16:40:45 <dmbb> dcfl: Well, I modified Chromium's WebRTC stack for two particular versions (about a year and halft prior to the submission and then just a few months before). There were indeed some changes to the code, but nothing to harsh to accomodate.
16:41:19 <dmbb> In particular, they refactored a few functions that deal with media, which forced me to create a couple of getters/setters to the portion of the frames we were replacing
16:41:48 <dmbb> The hooks we placed within Chromium's code are quite simple
16:42:58 <dmbb> For instance, for encoding covert data, one hook tells Protozoa the size of the frame. Protozoa then packs IP packets up to that lenght, and gives it back so that the hook can replace the media content
16:43:56 <dmbb> So, in my experience, I would say we probably cannot rely completely rely on a "perfect" compatibility between versions
16:44:42 <dmbb> But the effort for adapting between versions seems rather small. And this is because the media containers kung fu seem to be rather static portions of the code
16:45:04 <dmbb> .
16:45:08 <dcf1> I see, thanks
16:45:12 <cohosh> dmbb: did you have an idea about how to do proxy distribution for the PT version of protozoa?
16:45:24 <dcf1> I don't think there would be a problem in representing Protozoa bridges in rdsys, it would be probably a service name and a chat room name.
16:45:26 <cohosh> from what i can tell, the design in the paper requires a lot of manual set up
16:45:55 <dcf1> But in terms of anti-enumeration, rdsys may not provide enough protection, because besides the WebRTC obfsucation, Protozoa's model does not really differ from obfs4's
16:46:23 <cohosh> hmm yeah
16:46:25 <dcf1> I.e., volunteers set up their Protozoa bridges (at relatively static IP addresses), censored users learn about them and use them
16:47:10 <dcf1> As I understand it, the Whereby servers are only used for signaling and STUN, the actual video connection is direct peer-to-peer between client and bridge
16:47:38 <cohosh> there has to be a TURN server in use then
16:47:51 <dmbb> cohosh: definitely. In our paper we largely dismiss the proxy distribution problem and show how the system could work if you had a friend/family outside the censored region.

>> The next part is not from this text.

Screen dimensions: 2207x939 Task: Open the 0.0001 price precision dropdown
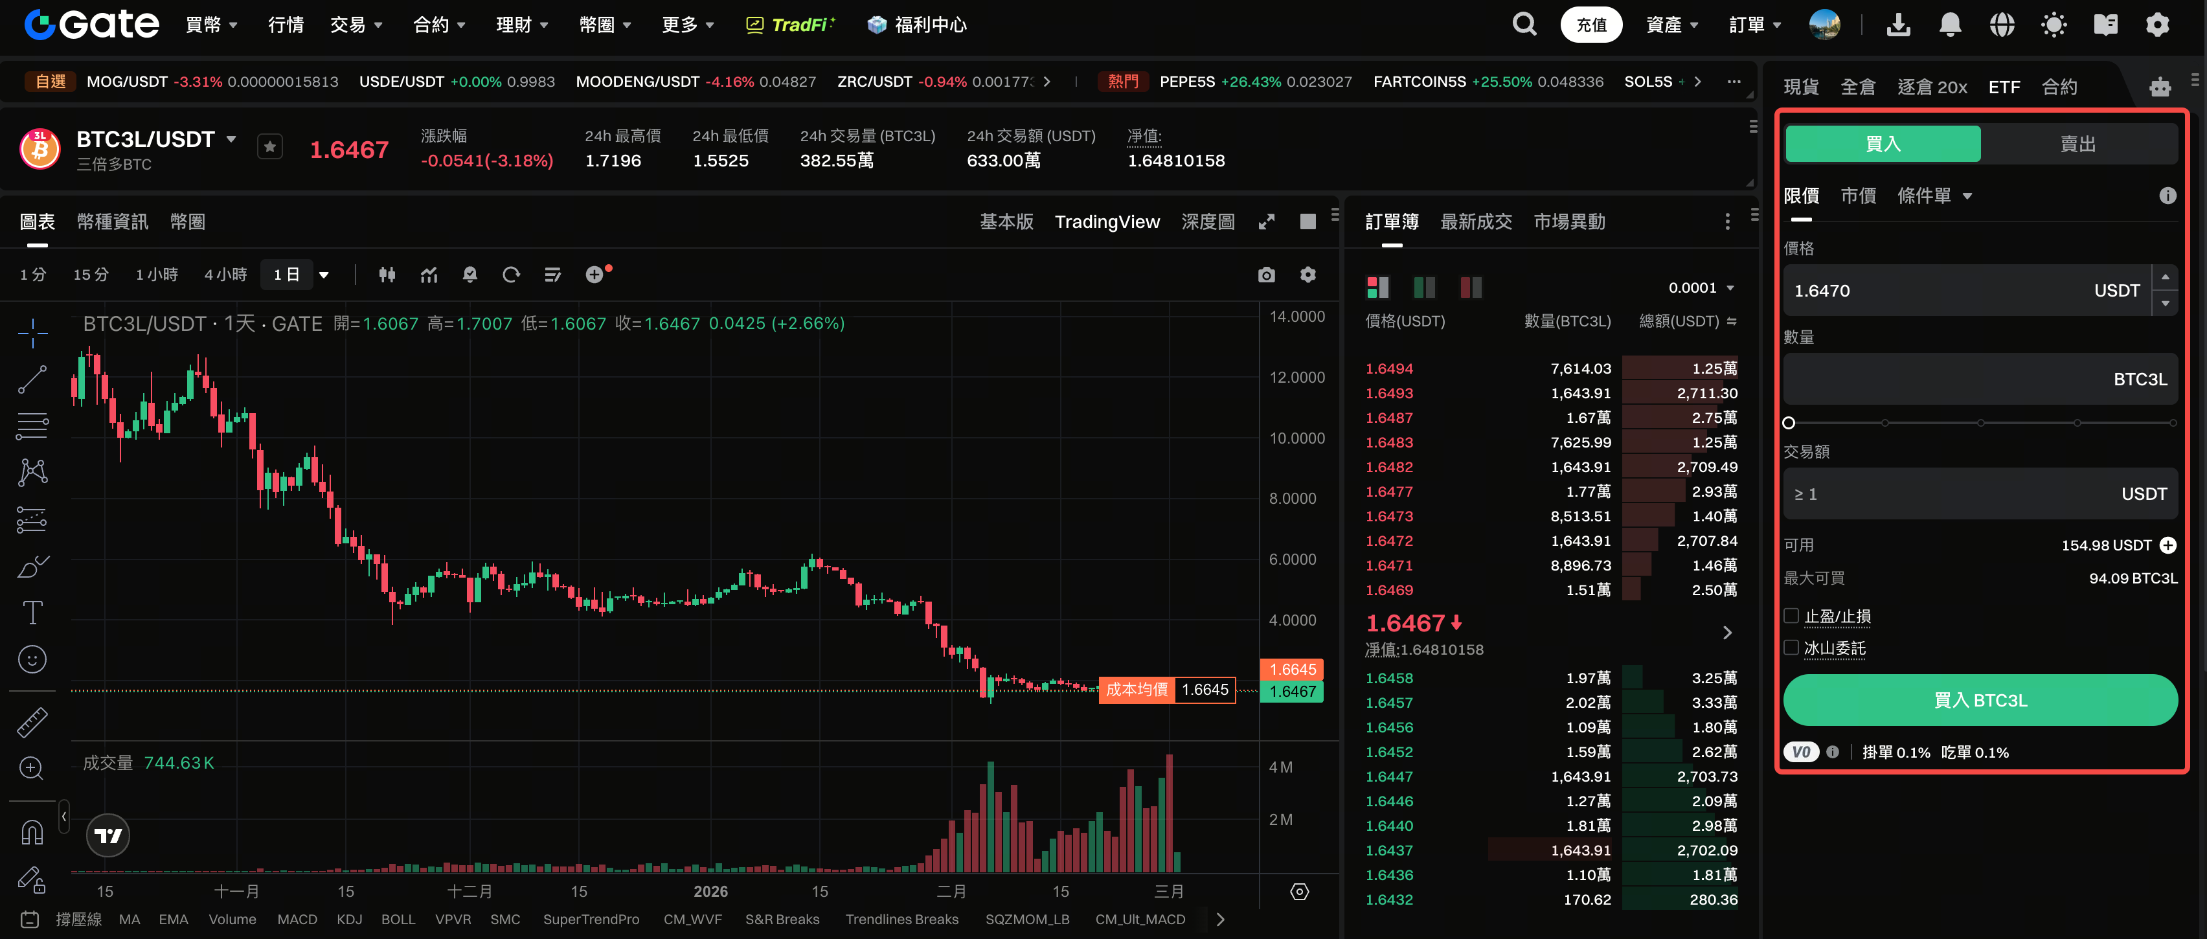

One way we though about to do this better under the PT model, was to use these chat room names and rely on some kind of trusted bridge infrastructure where bridges were able to rotate their IP quite often
16:48:12 <dcf1> (Perhaps there are alternative servers that do route all the peer-to-peer connections through their own servers, which would provide some degree of collateral damage, but then those servers would also *not* have to try to decode the video stream they are passing through.)

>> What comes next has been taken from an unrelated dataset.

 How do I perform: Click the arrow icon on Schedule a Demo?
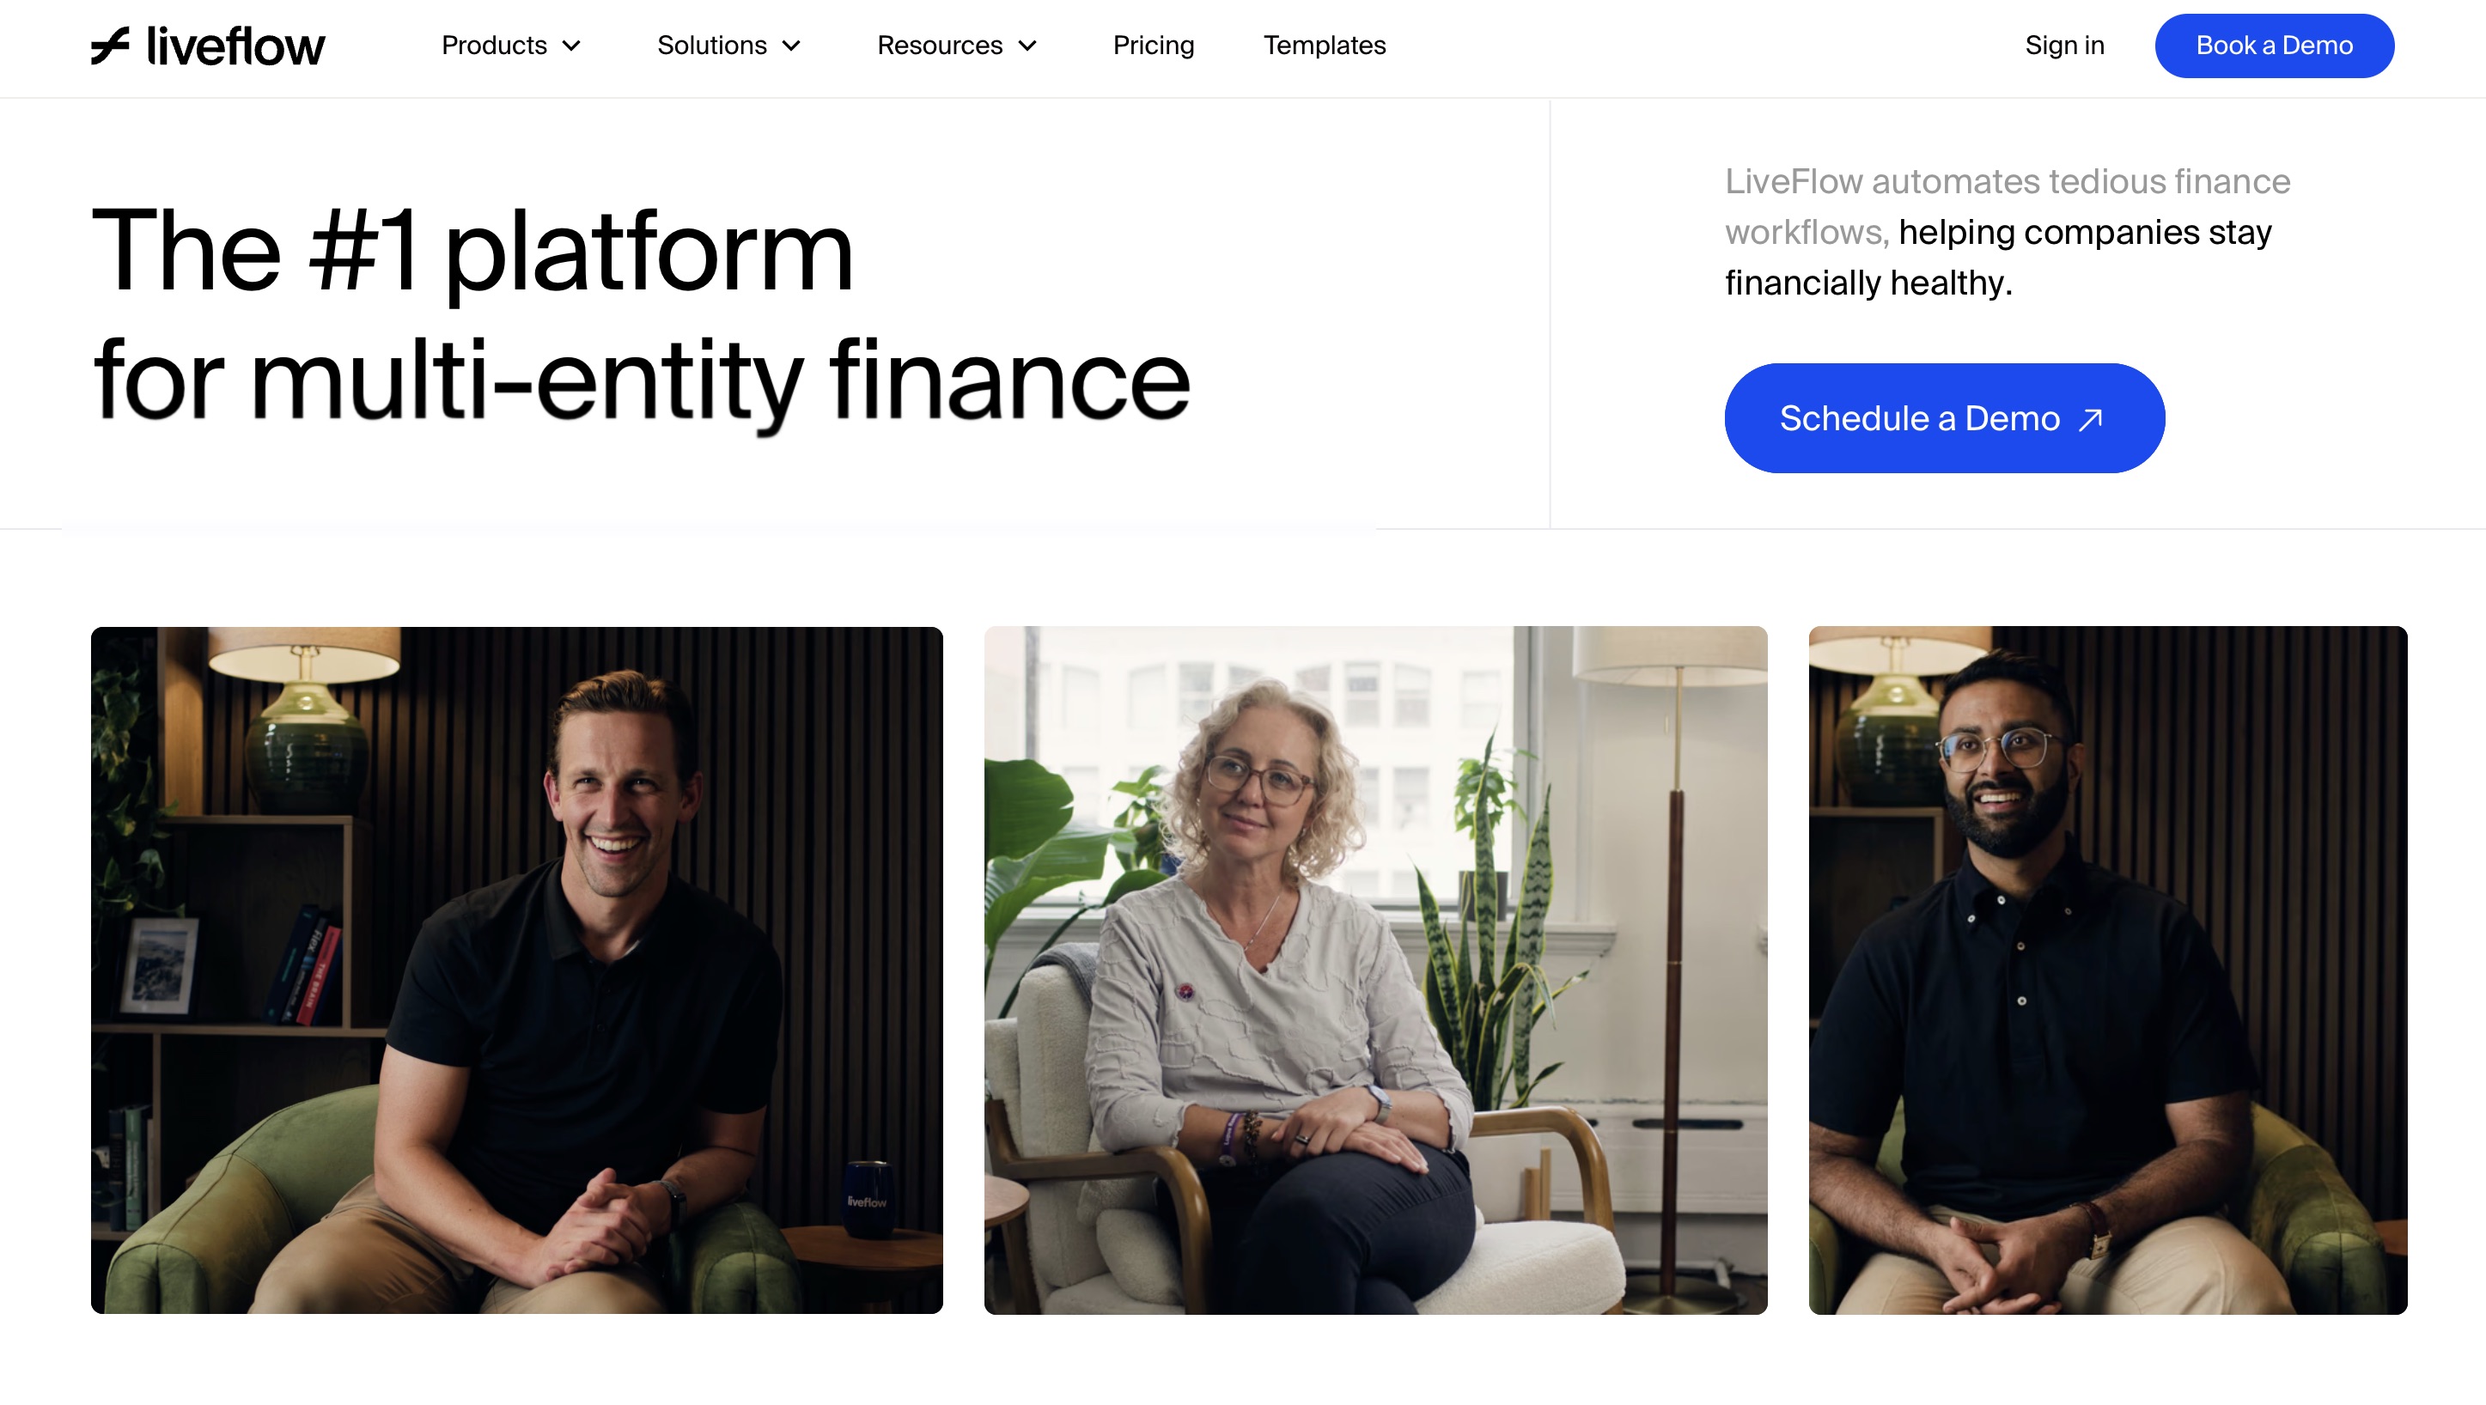click(x=2090, y=420)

16:48:29 <dmbb> we do rely on STUN only for our paper
16:48:33 <cohosh> dmbb: sounds like a good fit for rdsys then :)
16:48:40 <cohosh> hm
16:48:45 <dmbb> dcfl: i checked your thoughts on discord
16:48:51 <cohosh> yeah i wonder how whereby deals with incompatible NATs
16:49:06 <dmbb> about the use of a central server that inspects the content of discord connections
16:49:20 <cohosh> the advantage of protozoa is that there's a collatoral damage factor here that snowflake does not have
16:49:26 <dmbb> it makes me think about WebRTC gateways (used to re-encode, inspect, forward) media data
16:49:54 <dcf1> Yeah I found this blog post: https://medium.com/tenable-techblog/lets-reverse-engineer-discord-1976773f4626 that says Discord uses WebRTC but not peer-to-peer, a Discord middlebox intercepts and decodes all connections
16:50:06 <dmbb> If we could have a service that relies on a WebRTC gateway to forward data between peers *without* exposing their IPs, that could be useful for hiding bridges IPs
16:50:31 <dmbb> (but of course, which did not inspect our traffic for malformed content)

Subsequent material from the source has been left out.